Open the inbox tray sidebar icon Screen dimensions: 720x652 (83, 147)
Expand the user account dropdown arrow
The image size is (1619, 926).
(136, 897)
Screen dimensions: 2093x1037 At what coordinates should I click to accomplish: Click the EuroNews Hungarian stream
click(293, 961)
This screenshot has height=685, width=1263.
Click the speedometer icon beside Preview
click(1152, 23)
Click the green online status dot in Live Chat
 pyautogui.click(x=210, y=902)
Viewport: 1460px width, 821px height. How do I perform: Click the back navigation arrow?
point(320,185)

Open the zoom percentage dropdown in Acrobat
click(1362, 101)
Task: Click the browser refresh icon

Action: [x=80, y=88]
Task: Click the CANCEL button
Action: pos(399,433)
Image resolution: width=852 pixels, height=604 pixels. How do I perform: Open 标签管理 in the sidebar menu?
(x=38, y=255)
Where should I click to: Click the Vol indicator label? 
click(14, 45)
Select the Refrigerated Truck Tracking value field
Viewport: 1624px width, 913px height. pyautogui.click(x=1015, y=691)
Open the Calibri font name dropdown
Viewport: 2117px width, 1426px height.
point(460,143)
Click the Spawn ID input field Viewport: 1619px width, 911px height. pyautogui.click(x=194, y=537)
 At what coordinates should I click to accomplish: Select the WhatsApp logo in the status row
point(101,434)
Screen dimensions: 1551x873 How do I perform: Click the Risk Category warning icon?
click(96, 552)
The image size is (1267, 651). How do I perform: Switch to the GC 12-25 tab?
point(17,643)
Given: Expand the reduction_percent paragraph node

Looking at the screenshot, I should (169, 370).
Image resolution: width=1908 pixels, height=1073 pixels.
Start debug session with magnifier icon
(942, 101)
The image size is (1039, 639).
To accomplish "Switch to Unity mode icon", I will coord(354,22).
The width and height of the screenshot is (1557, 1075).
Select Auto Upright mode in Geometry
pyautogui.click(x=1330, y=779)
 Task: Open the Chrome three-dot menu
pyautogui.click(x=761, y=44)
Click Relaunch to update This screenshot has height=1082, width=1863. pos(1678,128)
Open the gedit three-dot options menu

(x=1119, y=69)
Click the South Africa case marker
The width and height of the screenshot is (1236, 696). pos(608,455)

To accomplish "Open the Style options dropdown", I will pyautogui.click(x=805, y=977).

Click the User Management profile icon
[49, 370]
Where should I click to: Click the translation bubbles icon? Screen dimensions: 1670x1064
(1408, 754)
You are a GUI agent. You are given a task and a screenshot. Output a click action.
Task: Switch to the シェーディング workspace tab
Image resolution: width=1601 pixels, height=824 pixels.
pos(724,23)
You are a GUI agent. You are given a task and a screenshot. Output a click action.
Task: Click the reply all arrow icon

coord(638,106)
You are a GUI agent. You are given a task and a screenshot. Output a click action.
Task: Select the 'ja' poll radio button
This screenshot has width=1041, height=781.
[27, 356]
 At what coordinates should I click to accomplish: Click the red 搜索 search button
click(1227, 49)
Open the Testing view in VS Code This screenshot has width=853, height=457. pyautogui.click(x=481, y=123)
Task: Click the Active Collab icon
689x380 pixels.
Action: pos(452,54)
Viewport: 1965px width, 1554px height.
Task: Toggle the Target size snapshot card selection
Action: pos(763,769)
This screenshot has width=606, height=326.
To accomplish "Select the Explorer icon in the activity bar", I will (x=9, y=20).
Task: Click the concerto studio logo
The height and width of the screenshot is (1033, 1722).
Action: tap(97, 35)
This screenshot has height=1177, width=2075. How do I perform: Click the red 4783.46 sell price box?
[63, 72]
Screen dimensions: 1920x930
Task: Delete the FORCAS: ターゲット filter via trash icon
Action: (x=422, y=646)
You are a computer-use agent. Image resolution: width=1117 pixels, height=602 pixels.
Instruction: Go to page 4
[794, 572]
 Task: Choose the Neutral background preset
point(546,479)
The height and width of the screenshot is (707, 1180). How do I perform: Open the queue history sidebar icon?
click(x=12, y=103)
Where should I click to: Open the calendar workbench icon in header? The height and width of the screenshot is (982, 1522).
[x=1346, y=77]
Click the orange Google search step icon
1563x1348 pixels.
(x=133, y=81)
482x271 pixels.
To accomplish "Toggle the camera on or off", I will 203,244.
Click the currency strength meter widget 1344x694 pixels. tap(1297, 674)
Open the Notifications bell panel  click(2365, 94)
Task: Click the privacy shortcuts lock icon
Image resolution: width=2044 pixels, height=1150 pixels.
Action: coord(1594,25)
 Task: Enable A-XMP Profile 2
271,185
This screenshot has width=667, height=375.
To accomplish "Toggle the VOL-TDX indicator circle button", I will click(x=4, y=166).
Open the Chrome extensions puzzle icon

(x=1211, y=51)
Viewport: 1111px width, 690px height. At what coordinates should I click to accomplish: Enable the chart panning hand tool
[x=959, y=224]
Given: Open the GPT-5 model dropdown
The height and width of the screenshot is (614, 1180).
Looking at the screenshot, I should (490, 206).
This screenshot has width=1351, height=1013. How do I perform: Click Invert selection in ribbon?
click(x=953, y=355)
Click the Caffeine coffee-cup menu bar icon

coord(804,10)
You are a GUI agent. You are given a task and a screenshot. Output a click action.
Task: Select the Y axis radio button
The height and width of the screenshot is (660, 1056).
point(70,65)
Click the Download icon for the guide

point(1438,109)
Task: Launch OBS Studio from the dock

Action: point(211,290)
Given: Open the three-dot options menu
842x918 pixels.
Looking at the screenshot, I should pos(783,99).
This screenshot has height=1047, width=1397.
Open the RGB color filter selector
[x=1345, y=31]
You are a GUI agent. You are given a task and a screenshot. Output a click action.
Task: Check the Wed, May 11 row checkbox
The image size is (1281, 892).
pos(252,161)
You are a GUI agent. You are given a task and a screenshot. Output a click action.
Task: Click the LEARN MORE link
--*--
§ **Your objective**
Extract all of the data above without altering anything.

§ **Answer below**
Open the inbox tray sidebar icon Screen dimensions: 720x652 (83, 147)
Expand the user account dropdown arrow
The image size is (1619, 926).
(136, 897)
Screen dimensions: 2093x1037 At what coordinates should I click to accomplish: Click the EuroNews Hungarian stream
click(293, 961)
This screenshot has height=685, width=1263.
Click the speedometer icon beside Preview
click(1152, 23)
Click the green online status dot in Live Chat
 pyautogui.click(x=210, y=902)
Viewport: 1460px width, 821px height. How do I perform: Click the back navigation arrow?
point(320,185)

Open the zoom percentage dropdown in Acrobat
click(1362, 101)
Task: Click the browser refresh icon

Action: [x=80, y=88]
Task: Click the CANCEL button
Action: pos(399,433)
Image resolution: width=852 pixels, height=604 pixels. How do I perform: Open 标签管理 in the sidebar menu?
(x=38, y=255)
Where should I click to: Click the Vol indicator label? 
click(14, 45)
Select the Refrigerated Truck Tracking value field
Viewport: 1624px width, 913px height. pyautogui.click(x=1015, y=691)
Open the Calibri font name dropdown
Viewport: 2117px width, 1426px height.
point(460,143)
Click the Spawn ID input field Viewport: 1619px width, 911px height. pyautogui.click(x=194, y=537)
 At what coordinates should I click to accomplish: Select the WhatsApp logo in the status row
point(101,434)
Screen dimensions: 1551x873 How do I perform: Click the Risk Category warning icon?
click(96, 552)
The image size is (1267, 651). How do I perform: Switch to the GC 12-25 tab?
point(17,643)
Given: Expand the reduction_percent paragraph node

Looking at the screenshot, I should (169, 370).
Image resolution: width=1908 pixels, height=1073 pixels.
Start debug session with magnifier icon
(942, 101)
The image size is (1039, 639).
To accomplish "Switch to Unity mode icon", I will coord(354,22).
The width and height of the screenshot is (1557, 1075).
Select Auto Upright mode in Geometry
pyautogui.click(x=1330, y=779)
 Task: Open the Chrome three-dot menu
pyautogui.click(x=761, y=44)
Click Relaunch to update This screenshot has height=1082, width=1863. pos(1678,128)
Open the gedit three-dot options menu

(x=1119, y=69)
Click the South Africa case marker
The width and height of the screenshot is (1236, 696). pos(608,455)

To accomplish "Open the Style options dropdown", I will pyautogui.click(x=805, y=977).

Click the User Management profile icon
[49, 370]
Where should I click to: Click the translation bubbles icon? Screen dimensions: 1670x1064
(1408, 754)
You are a GUI agent. You are given a task and a screenshot. Output a click action.
Task: Switch to the シェーディング workspace tab
Image resolution: width=1601 pixels, height=824 pixels.
pos(724,23)
You are a GUI agent. You are given a task and a screenshot. Output a click action.
Task: Click the reply all arrow icon

coord(638,106)
You are a GUI agent. You are given a task and a screenshot. Output a click action.
Task: Select the 'ja' poll radio button
This screenshot has width=1041, height=781.
[27, 356]
 At what coordinates should I click to accomplish: Click the red 搜索 search button
click(1227, 49)
Open the Testing view in VS Code This screenshot has width=853, height=457. pyautogui.click(x=481, y=123)
Task: Click the Active Collab icon
689x380 pixels.
Action: pos(452,54)
Viewport: 1965px width, 1554px height.
Task: Toggle the Target size snapshot card selection
Action: pos(763,769)
This screenshot has width=606, height=326.
To accomplish "Select the Explorer icon in the activity bar", I will (x=9, y=20).
Task: Click the concerto studio logo
The height and width of the screenshot is (1033, 1722).
Action: tap(97, 35)
This screenshot has height=1177, width=2075. How do I perform: Click the red 4783.46 sell price box?
[63, 72]
Screen dimensions: 1920x930
Task: Delete the FORCAS: ターゲット filter via trash icon
Action: (x=422, y=646)
You are a computer-use agent. Image resolution: width=1117 pixels, height=602 pixels.
Instruction: Go to page 4
[794, 572]
 Task: Choose the Neutral background preset
point(546,479)
The height and width of the screenshot is (707, 1180). How do I perform: Open the queue history sidebar icon?
click(x=12, y=103)
Where should I click to: Open the calendar workbench icon in header? The height and width of the screenshot is (982, 1522).
[x=1346, y=77]
Click the orange Google search step icon
1563x1348 pixels.
(x=133, y=81)
482x271 pixels.
To accomplish "Toggle the camera on or off", I will 203,244.
Click the currency strength meter widget 1344x694 pixels. tap(1297, 674)
Open the Notifications bell panel  click(2365, 94)
Task: Click the privacy shortcuts lock icon
Image resolution: width=2044 pixels, height=1150 pixels.
Action: coord(1594,25)
 Task: Enable A-XMP Profile 2
271,185
This screenshot has width=667, height=375.
To accomplish "Toggle the VOL-TDX indicator circle button", I will click(x=4, y=166).
Open the Chrome extensions puzzle icon

(x=1211, y=51)
Viewport: 1111px width, 690px height. At what coordinates should I click to accomplish: Enable the chart panning hand tool
[x=959, y=224]
Given: Open the GPT-5 model dropdown
The height and width of the screenshot is (614, 1180).
Looking at the screenshot, I should (490, 206).
This screenshot has width=1351, height=1013. How do I perform: Click Invert selection in ribbon?
click(x=953, y=355)
Click the Caffeine coffee-cup menu bar icon

coord(804,10)
You are a GUI agent. You are given a task and a screenshot. Output a click action.
Task: Select the Y axis radio button
The height and width of the screenshot is (660, 1056).
point(70,65)
Click the Download icon for the guide

point(1438,109)
Task: Launch OBS Studio from the dock

Action: point(211,290)
Given: Open the three-dot options menu
842x918 pixels.
Looking at the screenshot, I should pos(783,99).
This screenshot has height=1047, width=1397.
Open the RGB color filter selector
[x=1345, y=31]
You are a GUI agent. You are given a task and a screenshot. Output a click action.
Task: Check the Wed, May 11 row checkbox
The image size is (1281, 892).
pos(252,161)
You are a GUI agent. You are given a task and a screenshot. Output a click action.
Task: Click the LEARN MORE link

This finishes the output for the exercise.